* _What is needed_
Please report each line below that contains the word "toolbar", matching case exactly.

* _Supplied information_
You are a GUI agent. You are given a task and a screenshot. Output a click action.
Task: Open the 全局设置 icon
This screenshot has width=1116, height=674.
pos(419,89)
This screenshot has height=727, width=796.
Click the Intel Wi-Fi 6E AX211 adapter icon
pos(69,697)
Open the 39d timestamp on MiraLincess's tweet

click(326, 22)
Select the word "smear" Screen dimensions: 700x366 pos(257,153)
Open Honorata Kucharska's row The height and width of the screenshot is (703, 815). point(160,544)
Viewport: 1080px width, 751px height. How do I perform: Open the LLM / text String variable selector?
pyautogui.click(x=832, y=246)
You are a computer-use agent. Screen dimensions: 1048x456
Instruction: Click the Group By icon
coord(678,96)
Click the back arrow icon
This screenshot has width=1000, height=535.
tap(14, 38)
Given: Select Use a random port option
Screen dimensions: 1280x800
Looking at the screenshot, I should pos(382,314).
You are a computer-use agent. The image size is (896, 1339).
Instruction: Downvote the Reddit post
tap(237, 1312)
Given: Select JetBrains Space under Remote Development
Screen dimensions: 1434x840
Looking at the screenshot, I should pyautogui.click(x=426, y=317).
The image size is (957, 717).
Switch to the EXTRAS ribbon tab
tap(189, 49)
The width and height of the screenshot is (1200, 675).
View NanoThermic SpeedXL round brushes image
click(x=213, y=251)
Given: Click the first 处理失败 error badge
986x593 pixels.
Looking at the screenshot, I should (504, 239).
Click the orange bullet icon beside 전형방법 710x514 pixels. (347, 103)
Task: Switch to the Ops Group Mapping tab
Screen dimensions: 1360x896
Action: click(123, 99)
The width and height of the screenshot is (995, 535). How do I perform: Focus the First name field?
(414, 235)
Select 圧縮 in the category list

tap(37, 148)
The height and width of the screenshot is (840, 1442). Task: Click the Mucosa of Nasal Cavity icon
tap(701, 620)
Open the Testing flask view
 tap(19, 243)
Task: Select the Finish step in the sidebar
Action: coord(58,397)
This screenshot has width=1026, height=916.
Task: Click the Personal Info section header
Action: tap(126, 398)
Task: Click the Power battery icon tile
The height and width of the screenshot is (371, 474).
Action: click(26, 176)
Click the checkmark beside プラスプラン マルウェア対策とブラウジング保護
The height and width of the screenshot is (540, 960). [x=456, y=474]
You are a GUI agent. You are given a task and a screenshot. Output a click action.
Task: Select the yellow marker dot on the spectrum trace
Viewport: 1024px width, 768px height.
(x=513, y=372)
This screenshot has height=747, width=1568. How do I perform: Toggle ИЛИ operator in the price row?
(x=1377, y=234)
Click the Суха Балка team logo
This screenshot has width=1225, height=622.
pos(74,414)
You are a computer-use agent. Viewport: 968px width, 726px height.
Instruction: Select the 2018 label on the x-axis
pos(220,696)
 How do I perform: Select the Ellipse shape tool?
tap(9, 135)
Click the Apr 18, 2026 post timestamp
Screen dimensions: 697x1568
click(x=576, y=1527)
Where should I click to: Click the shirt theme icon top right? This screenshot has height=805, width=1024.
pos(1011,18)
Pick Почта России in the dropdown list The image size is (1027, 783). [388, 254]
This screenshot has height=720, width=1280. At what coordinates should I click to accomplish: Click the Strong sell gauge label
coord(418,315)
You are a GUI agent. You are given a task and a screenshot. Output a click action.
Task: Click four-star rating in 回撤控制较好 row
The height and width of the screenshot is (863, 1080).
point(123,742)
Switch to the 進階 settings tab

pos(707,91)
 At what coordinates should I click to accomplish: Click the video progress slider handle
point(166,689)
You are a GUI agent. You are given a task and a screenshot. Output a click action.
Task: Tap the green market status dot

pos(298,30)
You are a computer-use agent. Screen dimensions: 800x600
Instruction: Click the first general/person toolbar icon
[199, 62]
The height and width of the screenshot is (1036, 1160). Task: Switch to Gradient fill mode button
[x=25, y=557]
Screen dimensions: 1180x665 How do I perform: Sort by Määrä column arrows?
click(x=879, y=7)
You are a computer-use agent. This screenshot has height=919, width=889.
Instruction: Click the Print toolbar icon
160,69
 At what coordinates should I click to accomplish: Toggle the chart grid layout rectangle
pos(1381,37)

* _Finished answer_
Instruction: Click the first general/person toolbar icon
Instruction: Click the Print toolbar icon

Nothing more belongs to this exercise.